BEGIN
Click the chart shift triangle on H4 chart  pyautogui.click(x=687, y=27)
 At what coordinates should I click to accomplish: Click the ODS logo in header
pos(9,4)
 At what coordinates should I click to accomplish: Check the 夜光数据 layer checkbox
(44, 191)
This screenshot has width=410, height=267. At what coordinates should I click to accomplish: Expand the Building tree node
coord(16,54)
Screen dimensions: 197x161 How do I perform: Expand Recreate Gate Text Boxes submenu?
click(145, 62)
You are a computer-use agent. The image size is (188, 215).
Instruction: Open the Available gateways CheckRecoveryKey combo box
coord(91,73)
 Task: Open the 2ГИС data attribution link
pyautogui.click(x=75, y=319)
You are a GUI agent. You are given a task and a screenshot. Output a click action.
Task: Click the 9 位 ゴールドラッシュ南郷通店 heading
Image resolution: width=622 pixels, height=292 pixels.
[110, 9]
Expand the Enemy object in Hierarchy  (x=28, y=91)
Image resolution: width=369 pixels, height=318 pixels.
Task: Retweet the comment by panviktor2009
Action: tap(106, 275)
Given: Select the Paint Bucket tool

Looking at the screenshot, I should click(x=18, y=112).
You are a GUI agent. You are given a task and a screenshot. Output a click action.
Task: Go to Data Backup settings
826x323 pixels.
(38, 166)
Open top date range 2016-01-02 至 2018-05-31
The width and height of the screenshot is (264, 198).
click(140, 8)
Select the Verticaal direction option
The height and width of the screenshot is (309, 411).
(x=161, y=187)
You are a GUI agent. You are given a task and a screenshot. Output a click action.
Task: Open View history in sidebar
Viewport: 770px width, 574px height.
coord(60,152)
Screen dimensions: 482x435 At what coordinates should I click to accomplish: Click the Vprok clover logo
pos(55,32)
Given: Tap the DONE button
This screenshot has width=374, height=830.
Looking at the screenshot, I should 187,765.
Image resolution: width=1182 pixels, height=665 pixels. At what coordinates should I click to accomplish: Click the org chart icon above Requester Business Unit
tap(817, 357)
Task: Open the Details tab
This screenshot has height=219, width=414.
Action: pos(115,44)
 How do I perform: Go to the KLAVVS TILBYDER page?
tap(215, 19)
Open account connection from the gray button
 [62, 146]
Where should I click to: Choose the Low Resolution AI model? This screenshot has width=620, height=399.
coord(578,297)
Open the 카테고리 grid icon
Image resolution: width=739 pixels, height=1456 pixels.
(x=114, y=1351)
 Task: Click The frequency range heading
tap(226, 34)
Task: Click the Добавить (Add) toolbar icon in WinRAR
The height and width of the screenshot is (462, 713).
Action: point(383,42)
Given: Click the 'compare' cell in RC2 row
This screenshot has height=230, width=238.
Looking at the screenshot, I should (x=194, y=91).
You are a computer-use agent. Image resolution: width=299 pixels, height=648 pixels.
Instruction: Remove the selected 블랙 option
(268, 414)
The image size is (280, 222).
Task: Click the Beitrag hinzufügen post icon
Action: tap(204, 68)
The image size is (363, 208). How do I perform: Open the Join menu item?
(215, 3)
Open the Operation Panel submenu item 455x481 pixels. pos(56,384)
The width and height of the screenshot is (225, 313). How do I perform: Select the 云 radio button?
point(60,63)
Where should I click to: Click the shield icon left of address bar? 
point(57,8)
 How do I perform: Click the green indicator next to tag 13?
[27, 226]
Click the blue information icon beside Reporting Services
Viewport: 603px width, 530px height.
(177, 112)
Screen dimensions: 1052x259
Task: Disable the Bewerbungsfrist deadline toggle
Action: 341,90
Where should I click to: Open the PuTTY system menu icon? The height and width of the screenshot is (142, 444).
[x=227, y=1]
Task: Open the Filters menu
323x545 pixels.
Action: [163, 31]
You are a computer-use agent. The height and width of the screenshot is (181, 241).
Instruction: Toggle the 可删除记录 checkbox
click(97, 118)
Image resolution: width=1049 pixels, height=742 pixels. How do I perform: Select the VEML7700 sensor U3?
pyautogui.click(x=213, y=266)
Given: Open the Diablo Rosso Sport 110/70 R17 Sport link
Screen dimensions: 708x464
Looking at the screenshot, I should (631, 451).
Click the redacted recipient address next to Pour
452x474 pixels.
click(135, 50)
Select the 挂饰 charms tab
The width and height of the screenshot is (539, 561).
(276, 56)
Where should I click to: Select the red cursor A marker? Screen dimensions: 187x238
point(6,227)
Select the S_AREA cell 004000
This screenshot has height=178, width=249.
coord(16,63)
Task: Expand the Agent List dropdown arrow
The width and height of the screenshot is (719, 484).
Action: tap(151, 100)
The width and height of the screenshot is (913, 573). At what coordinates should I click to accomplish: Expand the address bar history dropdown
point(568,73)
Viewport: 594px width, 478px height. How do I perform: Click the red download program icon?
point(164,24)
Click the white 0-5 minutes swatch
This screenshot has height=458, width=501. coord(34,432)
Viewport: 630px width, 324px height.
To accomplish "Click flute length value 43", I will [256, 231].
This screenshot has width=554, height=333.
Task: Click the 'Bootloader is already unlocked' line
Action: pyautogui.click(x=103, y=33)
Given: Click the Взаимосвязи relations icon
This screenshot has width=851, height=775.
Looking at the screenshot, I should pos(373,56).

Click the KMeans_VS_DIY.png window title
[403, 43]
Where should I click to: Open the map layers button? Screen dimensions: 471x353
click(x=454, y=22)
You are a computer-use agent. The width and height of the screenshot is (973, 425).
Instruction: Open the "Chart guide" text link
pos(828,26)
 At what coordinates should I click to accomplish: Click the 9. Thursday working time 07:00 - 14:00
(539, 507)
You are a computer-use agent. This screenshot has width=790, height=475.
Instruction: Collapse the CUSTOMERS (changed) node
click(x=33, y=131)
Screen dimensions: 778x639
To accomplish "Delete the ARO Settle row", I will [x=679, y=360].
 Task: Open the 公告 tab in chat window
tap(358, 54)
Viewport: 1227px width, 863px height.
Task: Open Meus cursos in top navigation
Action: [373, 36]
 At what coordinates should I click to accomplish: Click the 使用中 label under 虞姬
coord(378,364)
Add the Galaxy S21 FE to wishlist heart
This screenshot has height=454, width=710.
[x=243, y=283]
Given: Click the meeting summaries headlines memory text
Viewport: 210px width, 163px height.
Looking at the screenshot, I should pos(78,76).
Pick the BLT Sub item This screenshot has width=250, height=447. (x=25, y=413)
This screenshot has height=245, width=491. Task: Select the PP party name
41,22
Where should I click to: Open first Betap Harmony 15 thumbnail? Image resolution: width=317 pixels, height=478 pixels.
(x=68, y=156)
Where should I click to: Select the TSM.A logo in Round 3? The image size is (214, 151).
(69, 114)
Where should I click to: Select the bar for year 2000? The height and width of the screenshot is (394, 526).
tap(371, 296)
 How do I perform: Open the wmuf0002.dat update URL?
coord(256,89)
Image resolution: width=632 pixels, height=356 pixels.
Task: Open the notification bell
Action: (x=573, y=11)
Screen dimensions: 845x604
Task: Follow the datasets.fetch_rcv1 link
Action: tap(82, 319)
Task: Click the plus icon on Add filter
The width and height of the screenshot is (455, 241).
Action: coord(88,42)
END
## TASK INSTRUCTIONS
Where the string "cell" turns up in a line of the data above, copy that whole line.

## EXERCISE ANSWER
Given: Click the 'compare' cell in RC2 row
Select the S_AREA cell 004000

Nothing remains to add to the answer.